Hastings has impressed the coach this season and his match-winning drop goal from his own half for Gloucester against London Irish on Friday night suggested a player high on confidence. It is a quality Russell has never lacked, helping propel him to the very top of his sport where his fizzing flat passes and intuitive game management will have club owners waving their cheque books at him next summer. Russell has started all eight of the Paris club’s Top 14 matches in the current campaign but Townsend has urged him to “show form and consistency”. His response yesterday was to kick Racing to victory over Montpellier, the French champions.
Theirs is a long and complex relationship, something that Townsend acknowledged on Wednesday. “We’ve been together at club level, international level and British and Irish Lions. [But] this is a rugby decision,” he said. In the same press briefing, Townsend acknowledged that Russell was “one of the best players to have come out of Scotland” and of that there can be no argument.
Critics will pick holes in some of his performances in last year’s Six Nations but he still excelled in the opening win over England and split open the Welsh defence to create Darcy Graham’s try in Cardiff a week later. Even in Dublin, when he was dropped from the starting XV, he managed to spark Scotland’s attack during a late cameo from the bench. Russell’s game-changing gifts are precious and it would be wretched to think we have seen the last of them in a Scotland jersey. Townsend, of all people, must recognise the danger of writing off Russell too soon.
The coach’s own Test career ended in 2003 in circumstances that were unsatisfactory to say the least. The stand-off was 30 when Matt Williams, newly installed as Scotland coach, called time on Townsend in such a cack-handed manner it caused the Gala man to devote an entire chapter of his autobiography to the episode. “My international career was over, and what’s more, someone who had never done anything for Scottish rugby had ended it,” wrote Townsend after Williams left him with little option but to retire from the Test arena.

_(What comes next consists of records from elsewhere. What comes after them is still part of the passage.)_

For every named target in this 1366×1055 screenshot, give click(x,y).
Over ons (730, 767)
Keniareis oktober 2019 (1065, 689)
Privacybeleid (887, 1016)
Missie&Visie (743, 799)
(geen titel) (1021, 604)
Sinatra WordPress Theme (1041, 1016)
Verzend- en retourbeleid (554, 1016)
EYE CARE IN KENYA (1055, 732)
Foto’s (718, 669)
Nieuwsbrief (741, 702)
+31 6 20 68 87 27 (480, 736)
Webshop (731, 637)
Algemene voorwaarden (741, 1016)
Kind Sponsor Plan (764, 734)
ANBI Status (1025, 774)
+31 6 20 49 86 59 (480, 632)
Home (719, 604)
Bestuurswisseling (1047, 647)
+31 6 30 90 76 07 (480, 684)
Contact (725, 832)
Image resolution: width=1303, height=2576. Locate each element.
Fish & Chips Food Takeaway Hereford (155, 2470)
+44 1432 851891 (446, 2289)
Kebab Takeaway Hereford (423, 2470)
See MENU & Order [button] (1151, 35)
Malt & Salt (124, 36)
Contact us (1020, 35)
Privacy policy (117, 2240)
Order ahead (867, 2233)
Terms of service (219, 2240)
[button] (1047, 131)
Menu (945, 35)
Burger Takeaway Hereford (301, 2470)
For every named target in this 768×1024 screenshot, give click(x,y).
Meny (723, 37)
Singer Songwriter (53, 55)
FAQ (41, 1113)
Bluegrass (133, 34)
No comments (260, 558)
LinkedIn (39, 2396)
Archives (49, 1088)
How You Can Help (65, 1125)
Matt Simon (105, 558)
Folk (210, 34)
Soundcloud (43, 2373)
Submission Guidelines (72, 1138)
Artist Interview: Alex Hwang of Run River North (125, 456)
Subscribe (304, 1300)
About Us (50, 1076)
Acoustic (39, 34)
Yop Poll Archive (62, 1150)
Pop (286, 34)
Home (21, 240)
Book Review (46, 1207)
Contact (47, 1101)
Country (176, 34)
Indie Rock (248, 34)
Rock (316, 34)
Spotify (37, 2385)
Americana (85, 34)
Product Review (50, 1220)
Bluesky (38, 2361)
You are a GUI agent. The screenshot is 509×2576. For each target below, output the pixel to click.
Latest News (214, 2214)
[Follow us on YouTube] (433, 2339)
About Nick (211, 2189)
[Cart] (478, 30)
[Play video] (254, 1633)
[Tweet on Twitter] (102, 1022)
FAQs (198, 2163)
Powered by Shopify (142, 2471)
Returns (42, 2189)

It didn’t turn out well for Williams. His reign was a disaster zone which lasted two years, featured a Six Nations whitewash and a total of just three victories in 17 Tests. He was shown the door in 2005 and now earns a crust on Irish TV where he can be found putting the boot into Townsend's Scotland teams.
It’s fair to say there is no love lost between Williams and Townsend but the relationship between Russell and Townsend should be a different thing entirely. This, after all, is a pair who combined to steer Glasgow Warriors to the Pro12 title in 2015 which remains the sole piece of major silverware won by a Scottish pro side in the professional era. There were good times, too, with Scotland, Russell running the show in the freewheeling early days after Townsend left Scotstoun to take over the national side.
Things, of course, unravelled in 2020 when Russell walked out of the Scotland camp ahead of the Six Nations and missed the entire championship. The player said of Townsend, “I didn’t really know him at all”. Townsend sought to build bridges during lockdown and Russell was reintegrated into the squad, with both parties claiming their relationship had been repaired. But Russell was then one of six Scotland players who went on an unauthorised night out in Edinburgh during last season’s Six Nations.
The fly-half found himself on the bench in Dublin while four of the other George Street six - Stuart Hogg, Ali Price, Sam Johnson and Darcy Graham - retained their places in the starting side. Russell was rested for the summer tour of Argentina but there was widespread bewilderment in the rugby world at his exclusion from the autumn Test squad. Can Scotland really afford to leave a player of his quality on the outside looking in when New Zealand visit Murrayfield on November 13? Even more bizarre is the prospect of Russell playing for the Barbarians at the Tottenham Hotspur Stadium against an All Blacks XV that same afternoon.
The stand-off turned 30 last month, the same age Townsend was when Williams decided to make his statement decision. It would be a tragedy if Russell’s Test career was ended in the same way.